By 1840, the citizens of Melbourne were calling for the establishment of a market as a way of regulating the sale of goods in the settlement. There were complaints about the extortionate prices charged by traders, particularly butchers, for the necessities of life. An article in John Pasco Fawkner’s Port Phillip Patriot and Melbourne Advertiser expressed the view that healthy competition in a market environment would keep traders honest.
The Legislative Council of New South Wales responded to the demand. It passed an Act dividing Melbourne into four wards for the election of Commissioners to undertake the establishment and regulation of the new market. The new authority first met in November 1842, selecting sites for a corn and hay market and a livestock market and confirming Market Square as the location for the general market.
Subsequently, rules and regulations were established for the operation of the general market. It was to operate on Wednesdays and Saturdays, from 7 am or 8 am (depending on the season) until sunset. It was divided into four segments: one for clothing, household goods and general groceries; one for meat and poultry; and one for fruit and vegetables (other than potatoes). The fourth section was just for potatoes. A market clerk was appointed and used a standard set of weights and measures to check those of traders, ensuring customers received fair treatment.
Initially, the Western Market was simply a piece of open ground, fenced and with controlled access points, where traders were invited to set up their own booths or park their wagons. However, there was soon a call for permanent buildings on the site to protect traders and their goods from the vagaries of the Melbourne weather. In 1848, the Town Council approved a sum of £800 for buildings at the Western Market and by 1847 had erected two rows of brick buildings connected by an arcade. A two-storey building was begun in 1856 and new buildings, including office suites, were added in 1868-70.
Meanwhile, a second general market had been erected at the eastern end of the town. The Eastern Market, on the corner of Bourke Street and Exhibition Street (then known as Stephen Street), was opened in 1847 and gradually drew trade away from the Western Market.
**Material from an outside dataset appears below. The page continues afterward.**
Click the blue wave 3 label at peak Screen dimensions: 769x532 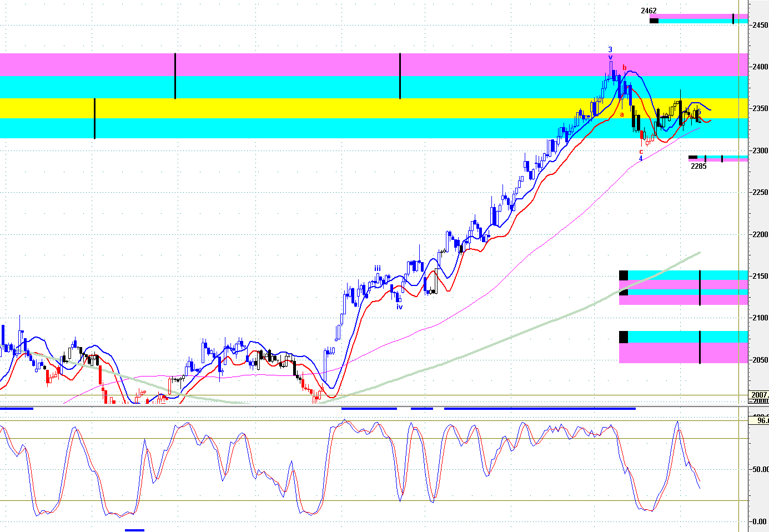610,49
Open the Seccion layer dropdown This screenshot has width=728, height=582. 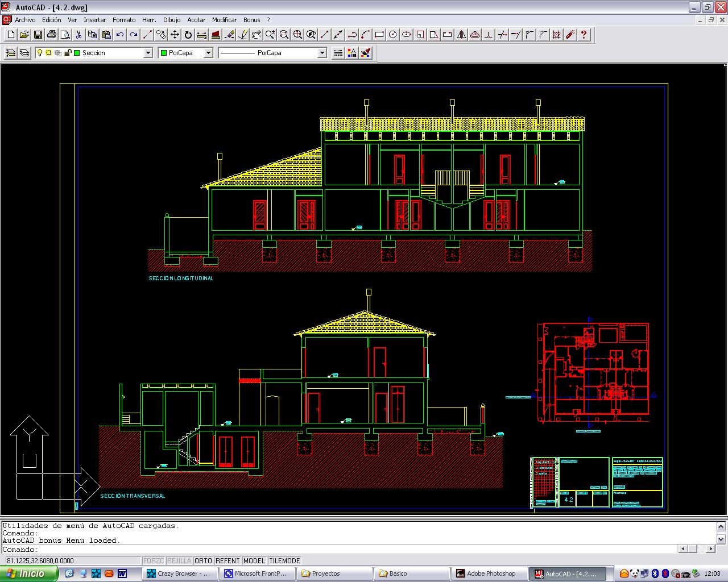pos(148,53)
Queen Victoria Market, which opened in 1878, eventually superseded both.
The Western Market became a wholesale fruit and vegetable market but was abandoned in the early 1930s and in 1934 was leased as a car park. For more than two decades, the redevelopment of the market site remained contentious. The Melbourne City Council continued to lease out offices in the market buildings and, during World War II, one section was converted into a hostel for RAAF troops and re-named Air Force House.
In the early 1950s, the Council ran a design competition for the Western Market site, which was envisioned as a combination of underground car parking, an office building and a public plaza. The prize-winning design was announced in 1953 – but nothing happened. In 1956, the Council abandoned plans to redevelop the site itself, deciding to call for tenders from commercial enterprises to take up the lease.
In 1960 the Council approved plans for a 28-storey “skyscraper” on the site. The Western Market buildings were demolished in 1961.